After locating the line that holds "Task: Check the Hold at Location box", output it and all following lines word for word, stopping only at the end of the data.

Saved data entries:

"""

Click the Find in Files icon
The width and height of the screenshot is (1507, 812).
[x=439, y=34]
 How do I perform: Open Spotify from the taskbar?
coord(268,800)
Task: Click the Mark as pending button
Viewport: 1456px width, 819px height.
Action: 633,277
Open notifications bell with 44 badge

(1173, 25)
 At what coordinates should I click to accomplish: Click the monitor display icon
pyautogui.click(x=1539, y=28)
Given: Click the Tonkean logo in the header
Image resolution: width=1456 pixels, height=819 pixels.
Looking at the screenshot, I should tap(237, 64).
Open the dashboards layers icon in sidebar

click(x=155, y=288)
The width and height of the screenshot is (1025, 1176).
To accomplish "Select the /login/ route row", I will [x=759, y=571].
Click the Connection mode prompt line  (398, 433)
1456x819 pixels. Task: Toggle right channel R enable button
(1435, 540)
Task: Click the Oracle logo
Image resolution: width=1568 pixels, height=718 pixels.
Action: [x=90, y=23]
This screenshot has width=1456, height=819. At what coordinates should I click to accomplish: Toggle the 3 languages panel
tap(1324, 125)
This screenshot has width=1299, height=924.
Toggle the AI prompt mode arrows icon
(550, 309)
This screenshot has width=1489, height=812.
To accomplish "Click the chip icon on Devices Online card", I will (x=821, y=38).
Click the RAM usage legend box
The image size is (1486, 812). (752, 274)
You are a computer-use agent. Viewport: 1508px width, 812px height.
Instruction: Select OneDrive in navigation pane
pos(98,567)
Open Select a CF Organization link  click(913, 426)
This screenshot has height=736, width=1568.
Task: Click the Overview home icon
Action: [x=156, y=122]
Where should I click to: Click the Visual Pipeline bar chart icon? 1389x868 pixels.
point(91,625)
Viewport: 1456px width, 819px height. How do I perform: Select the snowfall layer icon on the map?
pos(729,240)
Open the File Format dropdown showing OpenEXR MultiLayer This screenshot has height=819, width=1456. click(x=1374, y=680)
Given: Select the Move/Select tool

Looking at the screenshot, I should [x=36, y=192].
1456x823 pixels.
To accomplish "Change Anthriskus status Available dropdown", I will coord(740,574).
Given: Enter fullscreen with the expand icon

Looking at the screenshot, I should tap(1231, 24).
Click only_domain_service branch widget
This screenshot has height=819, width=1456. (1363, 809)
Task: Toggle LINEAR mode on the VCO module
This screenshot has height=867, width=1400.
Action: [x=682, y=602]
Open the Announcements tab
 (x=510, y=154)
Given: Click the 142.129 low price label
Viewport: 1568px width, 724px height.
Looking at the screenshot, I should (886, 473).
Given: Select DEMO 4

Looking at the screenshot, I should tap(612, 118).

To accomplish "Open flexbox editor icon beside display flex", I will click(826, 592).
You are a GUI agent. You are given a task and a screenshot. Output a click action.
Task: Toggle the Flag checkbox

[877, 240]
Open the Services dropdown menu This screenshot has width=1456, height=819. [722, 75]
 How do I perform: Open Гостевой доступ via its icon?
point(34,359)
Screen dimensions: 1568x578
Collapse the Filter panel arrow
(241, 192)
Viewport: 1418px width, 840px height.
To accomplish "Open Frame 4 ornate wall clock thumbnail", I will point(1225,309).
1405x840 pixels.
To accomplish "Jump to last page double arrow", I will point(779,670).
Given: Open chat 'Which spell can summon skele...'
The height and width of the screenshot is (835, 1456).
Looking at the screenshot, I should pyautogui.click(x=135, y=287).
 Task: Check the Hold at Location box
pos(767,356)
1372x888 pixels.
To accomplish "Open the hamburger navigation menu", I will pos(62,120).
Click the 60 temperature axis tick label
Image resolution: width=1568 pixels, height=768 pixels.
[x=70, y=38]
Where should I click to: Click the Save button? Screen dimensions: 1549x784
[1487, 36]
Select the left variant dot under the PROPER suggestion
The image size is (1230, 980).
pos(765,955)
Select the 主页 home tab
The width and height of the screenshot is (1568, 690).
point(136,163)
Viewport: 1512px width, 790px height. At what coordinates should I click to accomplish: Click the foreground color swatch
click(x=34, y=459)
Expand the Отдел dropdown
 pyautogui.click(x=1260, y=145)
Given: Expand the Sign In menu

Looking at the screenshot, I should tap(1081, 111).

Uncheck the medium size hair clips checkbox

"""

● Written reply
 Task: Check the Hold at Location box
pos(767,356)
1372x888 pixels.
To accomplish "Open the hamburger navigation menu", I will pos(62,120).
Click the 60 temperature axis tick label
Image resolution: width=1568 pixels, height=768 pixels.
[x=70, y=38]
Where should I click to: Click the Save button? Screen dimensions: 1549x784
[1487, 36]
Select the left variant dot under the PROPER suggestion
The image size is (1230, 980).
pos(765,955)
Select the 主页 home tab
The width and height of the screenshot is (1568, 690).
point(136,163)
Viewport: 1512px width, 790px height. At what coordinates should I click to accomplish: Click the foreground color swatch
click(x=34, y=459)
Expand the Отдел dropdown
 pyautogui.click(x=1260, y=145)
Given: Expand the Sign In menu

Looking at the screenshot, I should tap(1081, 111).

Uncheck the medium size hair clips checkbox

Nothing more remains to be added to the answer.